V. S. Naipaul, born in 1932, Trinidad-born novelist and essayist, who was awarded the 2001 Nobel Prize in literature. He received the award “for having united perceptive narrative and incorruptible scrutiny in works that compel us to see the presence of suppressed histories.” Naipaul is known for his works about the colonial legacy in developing nations. The mixture of satire and humor in his fiction generally illustrates the conflict between traditional cultures and contemporary values. In announcing the award, the Nobel committee noted that “Naipaul is [Polish-born English writer Joseph] Conrad’s heir as the annalist of the destinies of empires in the moral sense: what they do to human beings. His authority as a narrator is grounded in the memory of what others have forgotten, the history of the vanquished.”

Vidiadhar Surajprasad Naipaul was born near Port-of-Spain into a Hindu family of Indian ancestry. He was educated at Queen’s Royal College in Port-of-Spain and then at the University of Oxford in England. A resident of England ever since, Naipaul was knighted in 1989.

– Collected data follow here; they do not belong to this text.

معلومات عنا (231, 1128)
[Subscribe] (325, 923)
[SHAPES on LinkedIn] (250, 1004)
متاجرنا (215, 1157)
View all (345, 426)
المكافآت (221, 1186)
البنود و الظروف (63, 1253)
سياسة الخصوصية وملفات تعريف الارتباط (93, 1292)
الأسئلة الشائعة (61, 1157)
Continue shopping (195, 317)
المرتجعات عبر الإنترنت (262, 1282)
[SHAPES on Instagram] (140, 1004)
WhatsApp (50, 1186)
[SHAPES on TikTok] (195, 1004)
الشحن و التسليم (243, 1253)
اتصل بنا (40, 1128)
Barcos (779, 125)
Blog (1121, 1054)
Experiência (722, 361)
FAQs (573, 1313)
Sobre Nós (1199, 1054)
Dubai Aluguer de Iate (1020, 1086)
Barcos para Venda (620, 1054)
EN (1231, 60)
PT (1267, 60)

After receiving a B.A. degree from Oxford in 1953, Naipaul worked as a freelance journalist for a few years before publishing his first novels, The Mystic Masseur (1957), The Suffrage of Elvira (1958), and Miguel Street (1959). In these comic pictures of island life, which gained him international attention, Naipaul incorporated Trinidadian anecdotes and talk along with heavily disguised autobiographical material. They were followed by his best-known novel, A House for Mr. Biswas (1961), about an Anglicized Indian’s attempt to assert his own identity and establish his independence in a Creole world. The protagonist is based on the author’s father.

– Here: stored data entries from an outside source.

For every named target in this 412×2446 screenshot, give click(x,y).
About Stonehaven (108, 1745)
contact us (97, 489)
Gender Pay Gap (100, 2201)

Naipaul extended the range of characters, locales, and ideas in his later work, although he continued to use West Indian material. A quartet of novels begun in the 1960s deal with exile, alienation, and disillusion. These works are Mr. Stone and the Knights Companion (1963), The Mimic Men (1967), A Flag on the Island (1967), and In a Free State (1971). In these novels Naipaul concludes that all individuals are “colonial,” existing in what is ironically known as a “free state.” In a Free State (1971) won the Booker Prize, Britain’s most prestigious literary award.

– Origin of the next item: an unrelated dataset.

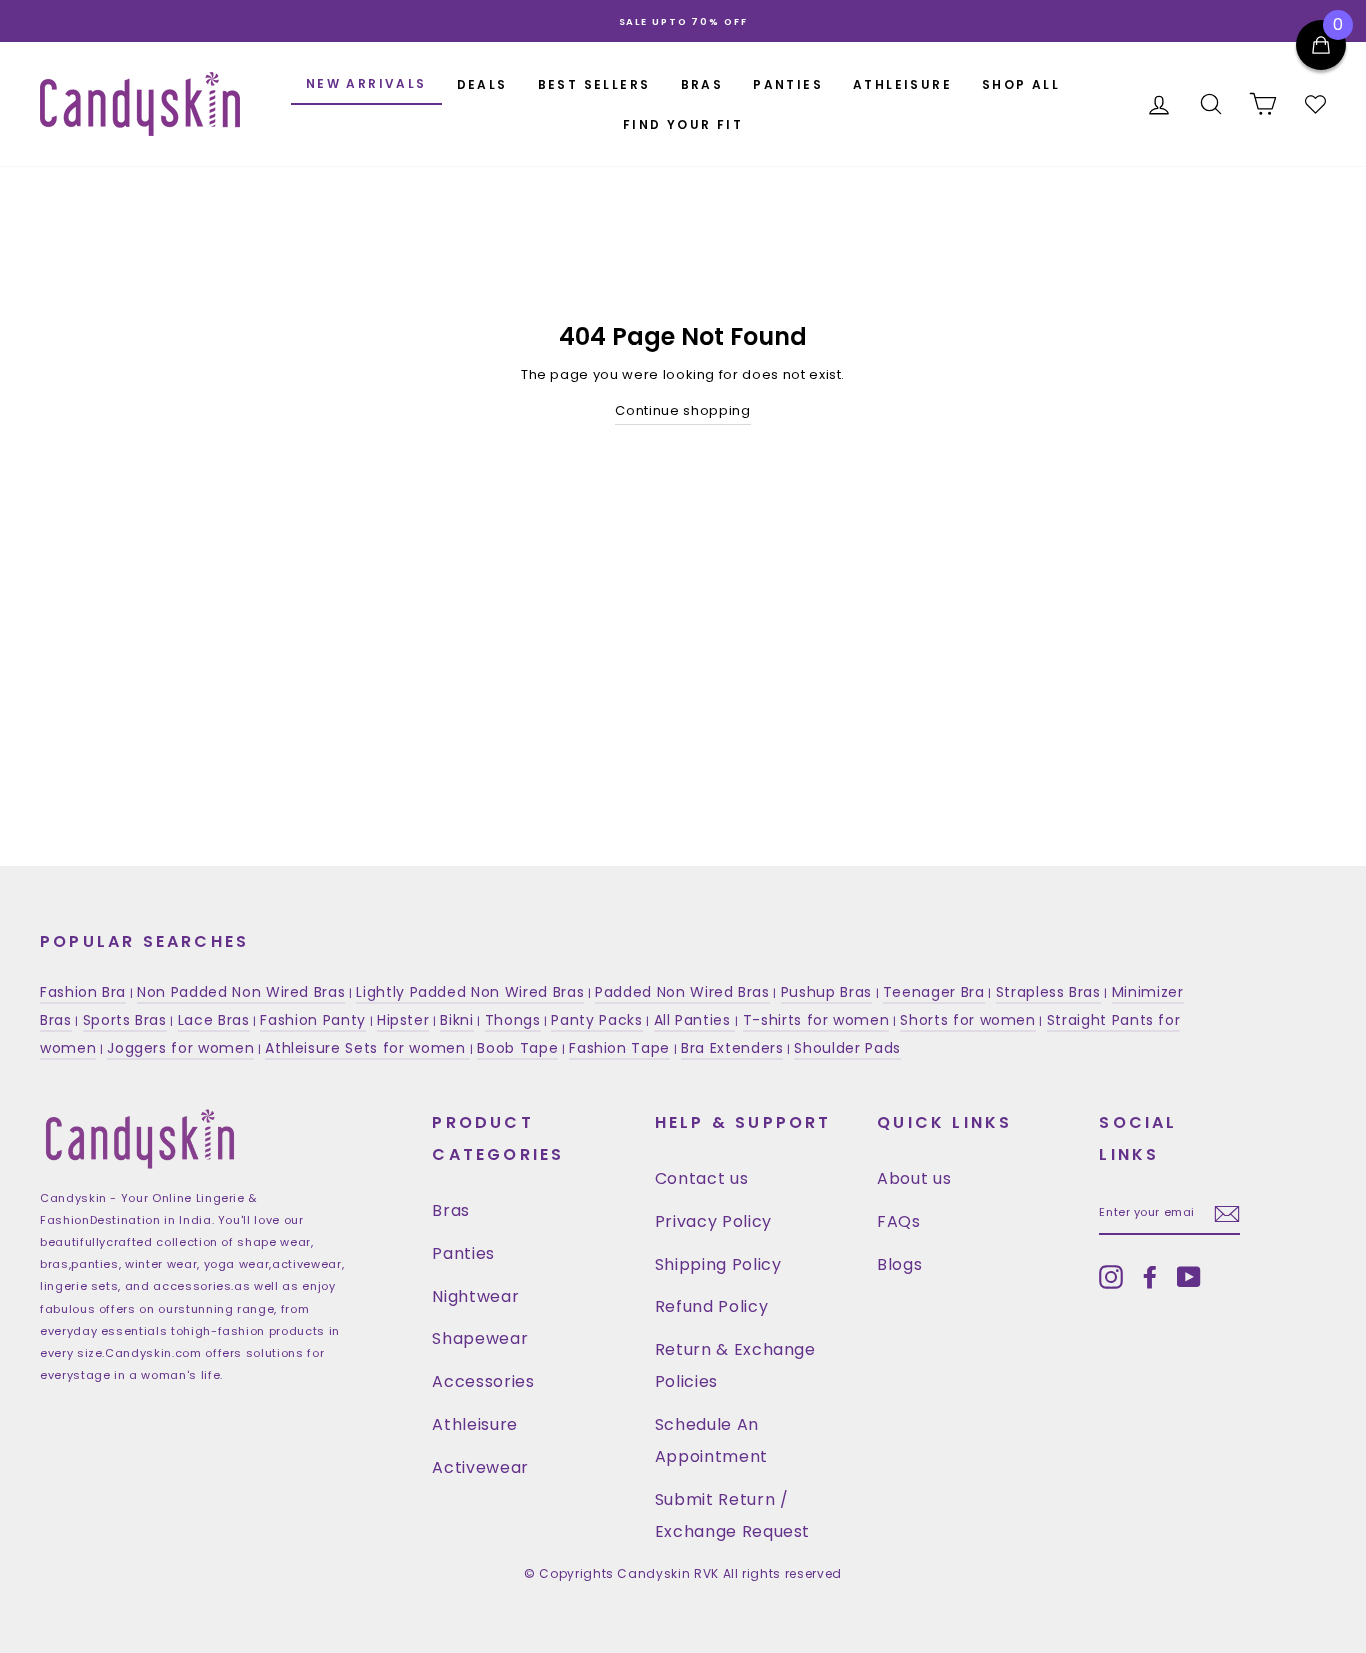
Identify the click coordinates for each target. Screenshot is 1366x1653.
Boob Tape (517, 1048)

In Guerrillas (1975) and A Bend in the River (1979) Naipaul dealt in fictional form with events in the West Indies and Zaire, respectively. Guerrillas concerns a would-be West Indian revolutionary; A Bend in the River probes the search for identity in a newly independent African nation. Though cast as novels, The Enigma of Arrival (1987) and A Way in the World (1994) are to a great extent autobiographical, dealing with Naipaul’s recurrent themes of exile and the idea of home. In these works Naipaul is haunted by a landscape that reflects the past yet is marked more and more by profound social change.

While expanding his settings, Naipaul also alternated fiction with books of travel and history. The Middle Passage (1962) records his return to the West Indies. An Area of Darkness (1964) describes his first visit to India, his ancestral homeland. The Loss of El Dorado (1969) is an attempt to recover and understand the history of Trinidad. India: A Wounded Civilization (1977) and India: A Million Mutinies Now (1990) describe return trips to India. Among the Believers (1981) and Beyond Belief (1998) are based on his travels in non-Arab Muslim countries, such as Indonesia, Iran, Malaysia, and Pakistan, and offer a critical assessment of Islamic fundamentalism in those countries. Naipaul returned to fiction with Half a Life (2001), a novel whose protagonist, Willie Chandran, moves from India to England and on to Africa. In Magic Seeds (2004), a sequel to Half a Life, Chandran continues his journey, with stops in Germany and India and a return to England.